*Source text*.
Several studies (e.g., [9, 24]) have evaluated the performance of a feature representation technique in association with a single clustering algorithm. For instance, Ho et al. [9] used Spectral clustering to evaluate the performance of local gradients with pixel intensity as a feature vector for face representation. Zhao et al. [24] used Hierarchical clustering to cluster photos in a personal gallery. They used a combination of features to represent a face image based on information extracted from face, body, and context information. Zhu et al. presented a new clustering algorithm specifically for face clustering [26]; it is called Rank Order distance clustering. Clustering is achieved by measuring the dissimilarity between two faces based on their neighborhood information. This is one of the clustering algorithms evaluated in this study. It is described in detail in Sect. 3.3.

Other studied investigated the effect of using feature representation techniques in combination with clustering algorithms. For instance, Heisele et al. [8] classified faces using Support Vector Machine (SVM) to evaluate three different feature representation techniques, namely, component-based method and two global methods for face recognition. In their evaluation, they used ROC curves of these feature representation techniques for formal and rotated faces. They determined that the component-based method outperformed the two global methods. While in [19] they present analysis similar to our study by checking the performance of different feature extraction techniques and clustering algorithms. They used component-based features and compared with a commercial face matcher. After extracting features from a face, they then apply three different clustering algorithms, namely, K-means, Spectral clustering, and Rank Order distance, which we have used in this study. They used two datasets for their experiments, namely, Pinellas County Sheriff’s Office (PSCO) and Labeled Faces in the Wild (LFW) dataset. Their results show that the commercial face matcher outperformed the component-based for Rank Order clustering but they could not run the commercial face matcher on K-means or Spectral clustering because the feature vectors are not provided by the commercial product. They also show that Rank Order clustering performs better than K-means and Spectral clustering.

3 Methodology

As shown in Fig. 1, the general methodology of clustering faces consists of four main stages. The first step is to acquire a face dataset from any appropriate source which may be a video surveillance camera. The datasets we used for this purpose are mentioned in Sect. 4. After attaining the image collection, the next step is to preprocess and filter the images to concentrate only on faces of people. Then, feature extraction techniques are applied on the processed faces to get a feature vector of each image/face. The last step is to cluster the extracted feature vectors. More detail on each step is explained below.

3.1 Preprocessing

Face preprocessing of input images involves three major steps as depicted in Fig. 2.

1.
Detect Face Region: The first step is to apply face detection over the image in order to get the face region of a person. By applying face detection, we eliminate extra details in the image and focus only on the face of the person. We have used dlib’s implementation [11] of the Histograms of Oriented Gradients (HOG) face detection method as described in [6]. The output of this method is a face image of size 96 × 96 pixels.
2.
Face Landmark Detection: After the face region is extracted, we compute face landmarks as shown in Fig. 2. We have used dlib’s implementation of face pose estimation as presented in [10]. In their work, they have made an ensemble of regression trees to estimate landmark positions of a face from an image. They achieved high quality and fast predictions. The output from this method is 128 points that represent head pose.

*Request*. Pick up the face clustering methodology text after its last sentence and keep writing it.

*Data block*.
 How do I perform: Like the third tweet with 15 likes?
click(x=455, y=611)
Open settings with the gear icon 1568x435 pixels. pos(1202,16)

*Exercise result*.
3.
Face Alignment: The last step performed is to align the head position straight with no rotation while keeping same eye, nose, and mouth position for all images. This step is important so that all faces are properly aligned because a slight variation in face alignment would be enough to trigger a false positive match with another person in the dataset. A face is aligned by using landmarks detected to put the eyes, mouth, and nose at a similar location for every image so that the features extracted for every face will have almost the same face position. This is done by doing affine transformation of faces with the help of landmarks to normalize and align faces at the same position.

3.2 Feature Extraction

After completing the preprocessing stage, face images become ready to extract their features. Extracting features of an image corresponds to building a feature vector which represents its important pixel information. These feature vectors are to be used in the clustering process. There are several feature extraction techniques that can be applied to the face. Currently, the top feature extraction technique is the one based on convolutional neural networks developed by Google’s FaceNet [22]. In their work, they use up to 200 million private images of people to train a deep neural network to learn a feature vector of a face image and map it to a compact Euclidean space. Using this method, the similarity measure between two faces is simply the squared L2 distance between the two images.

In our analysis, we chose the following image feature extraction techniques. Then, we study the effect of using each of these feature extraction techniques with the clustering models.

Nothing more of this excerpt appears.